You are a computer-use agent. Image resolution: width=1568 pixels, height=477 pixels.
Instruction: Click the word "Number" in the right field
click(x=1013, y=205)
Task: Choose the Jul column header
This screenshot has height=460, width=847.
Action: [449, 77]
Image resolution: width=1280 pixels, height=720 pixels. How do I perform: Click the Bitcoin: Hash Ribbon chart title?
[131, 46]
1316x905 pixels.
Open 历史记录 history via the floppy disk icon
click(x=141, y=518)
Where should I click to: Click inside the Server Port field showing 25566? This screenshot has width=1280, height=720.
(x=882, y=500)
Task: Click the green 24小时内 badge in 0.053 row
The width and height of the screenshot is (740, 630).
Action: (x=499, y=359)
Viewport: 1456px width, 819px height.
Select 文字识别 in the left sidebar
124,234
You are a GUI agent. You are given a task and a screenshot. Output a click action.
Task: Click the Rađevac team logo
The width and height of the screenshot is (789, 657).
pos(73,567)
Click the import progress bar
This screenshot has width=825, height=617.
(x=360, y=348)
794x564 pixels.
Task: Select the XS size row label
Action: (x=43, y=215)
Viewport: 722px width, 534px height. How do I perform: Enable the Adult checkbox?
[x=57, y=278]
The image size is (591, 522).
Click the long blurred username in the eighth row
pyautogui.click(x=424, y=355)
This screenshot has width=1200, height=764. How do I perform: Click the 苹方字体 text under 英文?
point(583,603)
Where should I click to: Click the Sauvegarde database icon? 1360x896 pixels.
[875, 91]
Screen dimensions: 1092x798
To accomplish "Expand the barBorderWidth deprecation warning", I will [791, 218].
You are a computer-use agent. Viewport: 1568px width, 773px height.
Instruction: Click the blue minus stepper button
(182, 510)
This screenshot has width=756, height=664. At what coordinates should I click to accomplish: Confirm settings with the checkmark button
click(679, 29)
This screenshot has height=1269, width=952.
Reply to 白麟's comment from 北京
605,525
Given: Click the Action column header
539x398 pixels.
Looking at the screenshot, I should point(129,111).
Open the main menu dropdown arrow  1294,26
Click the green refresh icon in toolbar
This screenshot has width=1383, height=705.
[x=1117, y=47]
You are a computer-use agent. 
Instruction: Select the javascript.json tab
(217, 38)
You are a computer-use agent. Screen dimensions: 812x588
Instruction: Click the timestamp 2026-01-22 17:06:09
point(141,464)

→ What is required: Rewrite all the records above, changing every "Instruction" to "Command" and leaving everything else as it is.

→ The result:
You are a computer-use agent. Image resolution: width=1568 pixels, height=477 pixels.
Command: Click the word "Number" in the right field
click(x=1013, y=205)
Task: Choose the Jul column header
This screenshot has height=460, width=847.
Action: [449, 77]
Image resolution: width=1280 pixels, height=720 pixels. How do I perform: Click the Bitcoin: Hash Ribbon chart title?
[131, 46]
1316x905 pixels.
Open 历史记录 history via the floppy disk icon
click(x=141, y=518)
Where should I click to: Click inside the Server Port field showing 25566? This screenshot has width=1280, height=720.
(x=882, y=500)
Task: Click the green 24小时内 badge in 0.053 row
The width and height of the screenshot is (740, 630).
Action: (x=499, y=359)
Viewport: 1456px width, 819px height.
Select 文字识别 in the left sidebar
124,234
You are a GUI agent. You are given a task and a screenshot. Output a click action.
Task: Click the Rađevac team logo
The width and height of the screenshot is (789, 657).
pos(73,567)
Click the import progress bar
This screenshot has width=825, height=617.
(x=360, y=348)
794x564 pixels.
Task: Select the XS size row label
Action: (x=43, y=215)
Viewport: 722px width, 534px height. How do I perform: Enable the Adult checkbox?
[x=57, y=278]
The image size is (591, 522).
Click the long blurred username in the eighth row
pyautogui.click(x=424, y=355)
This screenshot has width=1200, height=764. How do I perform: Click the 苹方字体 text under 英文?
point(583,603)
Where should I click to: Click the Sauvegarde database icon? 1360x896 pixels.
[875, 91]
Screen dimensions: 1092x798
To accomplish "Expand the barBorderWidth deprecation warning", I will [791, 218].
You are a computer-use agent. Viewport: 1568px width, 773px height.
Command: Click the blue minus stepper button
(182, 510)
This screenshot has width=756, height=664. At what coordinates should I click to accomplish: Confirm settings with the checkmark button
click(679, 29)
This screenshot has height=1269, width=952.
Reply to 白麟's comment from 北京
605,525
Given: Click the Action column header
539x398 pixels.
Looking at the screenshot, I should point(129,111).
Open the main menu dropdown arrow  1294,26
Click the green refresh icon in toolbar
This screenshot has width=1383, height=705.
[x=1117, y=47]
You are a computer-use agent. 
Command: Select the javascript.json tab
(217, 38)
You are a computer-use agent. Screen dimensions: 812x588
Command: Click the timestamp 2026-01-22 17:06:09
point(141,464)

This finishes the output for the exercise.